Demokratie & Zivilgesellschaft
AfD an der Macht: Was das für die Demokratie bedeuten würde
Der Artikel beleuchtet, welche Konsequenzen eine AfD-Regierungsbeteiligung für demokratische Institutionen haben könnte. Verfassungsrechtliche Schutzstrukturen existieren, stoßen aber an Grenzen, wenn Mehrheiten gezielt genutzt werden, um Institutionen von innen auszuhöhlen. Entscheidend bleibt das Engagement der Zivilgesellschaft und eine informierte Wählerschaft, die die Mechanismen demokratischer Erosion kennt. Kommunale Bündnisse, unabhängige Medien und eine aktive Bürgerkultur sind konkrete Schutzwälle, die sich stärken lassen.
Ein autoritärer Umbau staatlicher Strukturen würde zuerst jene treffen, die ohnehin wenig Lobby haben: Migrantinnen, queere Menschen, Arme, Ostdeutsche ohne Netzwerke. Demokratie ist kein Selbstläufer – sie braucht Menschen, die sie aktiv verteidigen, auch und gerade dort, wo Enttäuschung über den Status quo groß ist.

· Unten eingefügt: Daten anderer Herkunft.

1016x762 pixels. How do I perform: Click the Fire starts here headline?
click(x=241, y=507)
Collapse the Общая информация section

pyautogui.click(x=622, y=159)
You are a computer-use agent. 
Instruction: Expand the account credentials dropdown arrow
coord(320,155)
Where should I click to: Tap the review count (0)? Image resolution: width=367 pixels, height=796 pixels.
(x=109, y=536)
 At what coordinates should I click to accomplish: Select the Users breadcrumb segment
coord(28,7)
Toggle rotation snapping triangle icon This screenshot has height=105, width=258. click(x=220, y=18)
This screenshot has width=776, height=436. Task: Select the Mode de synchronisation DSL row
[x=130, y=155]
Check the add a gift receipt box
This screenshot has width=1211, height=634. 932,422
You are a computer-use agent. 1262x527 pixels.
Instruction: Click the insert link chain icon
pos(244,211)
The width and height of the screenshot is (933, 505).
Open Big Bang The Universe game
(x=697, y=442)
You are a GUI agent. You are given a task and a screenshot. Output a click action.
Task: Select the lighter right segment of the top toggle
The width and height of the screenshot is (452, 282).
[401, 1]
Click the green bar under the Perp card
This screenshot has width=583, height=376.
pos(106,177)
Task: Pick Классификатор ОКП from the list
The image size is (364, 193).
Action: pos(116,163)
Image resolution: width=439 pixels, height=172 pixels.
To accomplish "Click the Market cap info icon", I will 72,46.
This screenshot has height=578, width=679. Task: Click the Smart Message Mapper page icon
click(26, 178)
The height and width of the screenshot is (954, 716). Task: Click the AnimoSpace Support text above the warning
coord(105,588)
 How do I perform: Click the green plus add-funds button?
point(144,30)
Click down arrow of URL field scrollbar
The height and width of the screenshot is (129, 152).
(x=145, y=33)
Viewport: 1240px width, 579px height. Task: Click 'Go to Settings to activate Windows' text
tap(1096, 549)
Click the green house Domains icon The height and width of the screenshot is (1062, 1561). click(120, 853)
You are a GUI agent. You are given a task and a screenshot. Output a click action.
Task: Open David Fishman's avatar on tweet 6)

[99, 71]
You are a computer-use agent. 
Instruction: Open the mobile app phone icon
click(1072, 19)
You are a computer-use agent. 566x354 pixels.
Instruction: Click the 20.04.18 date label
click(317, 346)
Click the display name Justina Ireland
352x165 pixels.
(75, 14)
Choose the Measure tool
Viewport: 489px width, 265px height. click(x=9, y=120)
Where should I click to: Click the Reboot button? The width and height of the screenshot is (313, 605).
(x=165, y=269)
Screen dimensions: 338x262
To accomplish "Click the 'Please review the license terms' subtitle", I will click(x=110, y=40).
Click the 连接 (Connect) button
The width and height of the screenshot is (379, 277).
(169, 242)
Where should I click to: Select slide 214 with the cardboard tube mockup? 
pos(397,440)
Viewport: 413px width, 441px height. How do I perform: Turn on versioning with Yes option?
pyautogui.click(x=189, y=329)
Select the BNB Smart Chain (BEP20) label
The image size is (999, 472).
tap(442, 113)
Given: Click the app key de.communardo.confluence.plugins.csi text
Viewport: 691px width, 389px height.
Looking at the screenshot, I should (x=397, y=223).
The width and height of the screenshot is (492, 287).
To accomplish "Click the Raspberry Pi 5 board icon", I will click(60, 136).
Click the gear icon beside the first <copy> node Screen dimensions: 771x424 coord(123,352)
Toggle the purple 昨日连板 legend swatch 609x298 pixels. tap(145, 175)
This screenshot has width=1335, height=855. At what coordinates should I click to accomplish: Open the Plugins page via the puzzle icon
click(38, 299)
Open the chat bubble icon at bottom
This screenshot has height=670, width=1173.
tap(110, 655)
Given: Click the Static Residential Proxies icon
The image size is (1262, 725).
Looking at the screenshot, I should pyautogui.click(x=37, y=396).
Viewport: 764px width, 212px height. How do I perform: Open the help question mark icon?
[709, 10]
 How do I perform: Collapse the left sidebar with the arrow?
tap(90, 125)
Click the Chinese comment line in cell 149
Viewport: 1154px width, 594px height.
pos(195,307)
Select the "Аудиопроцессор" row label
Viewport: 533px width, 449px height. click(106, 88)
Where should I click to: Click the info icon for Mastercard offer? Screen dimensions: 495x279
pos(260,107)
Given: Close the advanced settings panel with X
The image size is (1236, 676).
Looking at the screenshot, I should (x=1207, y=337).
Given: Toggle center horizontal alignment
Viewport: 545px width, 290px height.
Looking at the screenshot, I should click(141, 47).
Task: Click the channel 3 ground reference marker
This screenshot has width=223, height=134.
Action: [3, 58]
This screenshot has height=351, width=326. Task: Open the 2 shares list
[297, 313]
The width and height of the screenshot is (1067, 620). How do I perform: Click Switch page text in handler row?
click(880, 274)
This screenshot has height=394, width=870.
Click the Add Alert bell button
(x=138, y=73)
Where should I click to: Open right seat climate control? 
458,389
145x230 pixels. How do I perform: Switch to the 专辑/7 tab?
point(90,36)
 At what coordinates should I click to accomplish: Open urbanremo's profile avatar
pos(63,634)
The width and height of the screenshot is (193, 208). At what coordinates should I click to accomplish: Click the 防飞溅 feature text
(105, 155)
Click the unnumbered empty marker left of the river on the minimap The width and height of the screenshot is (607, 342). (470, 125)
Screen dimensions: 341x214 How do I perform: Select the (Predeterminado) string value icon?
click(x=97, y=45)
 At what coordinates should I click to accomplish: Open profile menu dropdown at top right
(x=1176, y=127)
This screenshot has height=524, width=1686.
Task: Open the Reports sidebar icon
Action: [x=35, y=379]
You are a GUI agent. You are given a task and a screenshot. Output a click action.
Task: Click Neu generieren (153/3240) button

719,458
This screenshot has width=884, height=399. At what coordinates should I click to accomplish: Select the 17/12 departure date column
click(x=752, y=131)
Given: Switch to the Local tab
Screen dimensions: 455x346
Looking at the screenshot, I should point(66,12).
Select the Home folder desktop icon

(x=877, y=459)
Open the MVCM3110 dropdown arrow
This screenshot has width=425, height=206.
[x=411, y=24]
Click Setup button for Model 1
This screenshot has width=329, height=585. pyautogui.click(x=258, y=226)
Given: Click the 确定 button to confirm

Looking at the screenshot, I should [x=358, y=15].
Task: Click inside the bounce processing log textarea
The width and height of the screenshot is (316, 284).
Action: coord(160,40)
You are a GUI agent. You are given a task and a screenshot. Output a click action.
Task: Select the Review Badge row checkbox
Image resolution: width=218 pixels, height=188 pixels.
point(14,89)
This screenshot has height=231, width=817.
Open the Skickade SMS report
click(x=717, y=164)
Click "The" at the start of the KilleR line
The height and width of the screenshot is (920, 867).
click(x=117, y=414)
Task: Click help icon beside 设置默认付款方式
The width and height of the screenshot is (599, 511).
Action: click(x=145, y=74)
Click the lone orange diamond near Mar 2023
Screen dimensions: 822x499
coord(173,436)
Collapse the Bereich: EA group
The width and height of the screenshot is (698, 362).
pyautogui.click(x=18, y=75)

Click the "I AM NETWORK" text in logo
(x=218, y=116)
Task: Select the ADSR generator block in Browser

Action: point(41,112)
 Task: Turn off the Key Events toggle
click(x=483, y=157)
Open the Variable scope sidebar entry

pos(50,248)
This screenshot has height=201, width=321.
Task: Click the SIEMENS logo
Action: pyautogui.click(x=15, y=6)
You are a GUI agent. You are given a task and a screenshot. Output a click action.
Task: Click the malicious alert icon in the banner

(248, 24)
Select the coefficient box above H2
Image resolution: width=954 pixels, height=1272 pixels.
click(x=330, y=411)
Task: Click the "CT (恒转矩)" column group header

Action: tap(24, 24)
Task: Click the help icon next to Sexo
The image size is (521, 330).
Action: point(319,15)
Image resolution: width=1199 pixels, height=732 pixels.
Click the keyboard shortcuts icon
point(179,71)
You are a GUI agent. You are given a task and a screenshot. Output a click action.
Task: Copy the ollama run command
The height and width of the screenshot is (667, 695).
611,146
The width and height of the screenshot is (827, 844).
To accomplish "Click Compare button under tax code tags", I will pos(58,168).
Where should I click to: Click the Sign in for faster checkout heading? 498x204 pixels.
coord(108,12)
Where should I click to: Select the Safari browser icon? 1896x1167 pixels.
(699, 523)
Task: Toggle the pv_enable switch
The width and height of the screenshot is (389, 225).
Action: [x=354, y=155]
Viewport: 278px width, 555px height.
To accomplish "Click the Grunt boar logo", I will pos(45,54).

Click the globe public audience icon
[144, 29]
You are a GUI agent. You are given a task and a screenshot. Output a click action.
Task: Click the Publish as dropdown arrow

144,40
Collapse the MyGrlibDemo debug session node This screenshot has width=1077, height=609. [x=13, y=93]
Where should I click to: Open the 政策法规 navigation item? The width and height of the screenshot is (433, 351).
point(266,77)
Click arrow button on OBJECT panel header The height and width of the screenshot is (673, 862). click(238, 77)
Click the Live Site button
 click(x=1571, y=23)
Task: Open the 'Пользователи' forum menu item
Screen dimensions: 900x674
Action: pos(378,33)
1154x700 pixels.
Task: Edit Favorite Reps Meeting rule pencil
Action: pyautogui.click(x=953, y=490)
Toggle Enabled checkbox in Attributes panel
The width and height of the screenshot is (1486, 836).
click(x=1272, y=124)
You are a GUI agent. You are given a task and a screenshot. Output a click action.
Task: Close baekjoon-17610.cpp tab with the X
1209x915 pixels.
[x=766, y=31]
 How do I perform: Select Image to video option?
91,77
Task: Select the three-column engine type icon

Sachsen-Anhalt ist kein Sonderfall – Mecklenburg-Vorpommern steht vor denselben Fragen. Wer hier aufgewachsen ist, weiß: Autoritäre Strukturen kehren nicht laut zurück, sondern leise, durch gewählte Ämter und schrittweise veränderte Spielregeln. Die Frage, welche demokratischen Sicherheitsmechanismen wirklich greifen, ist für alle ostdeutschen Bundesländer zentral und verdient eine ehrliche, lokale Debatte.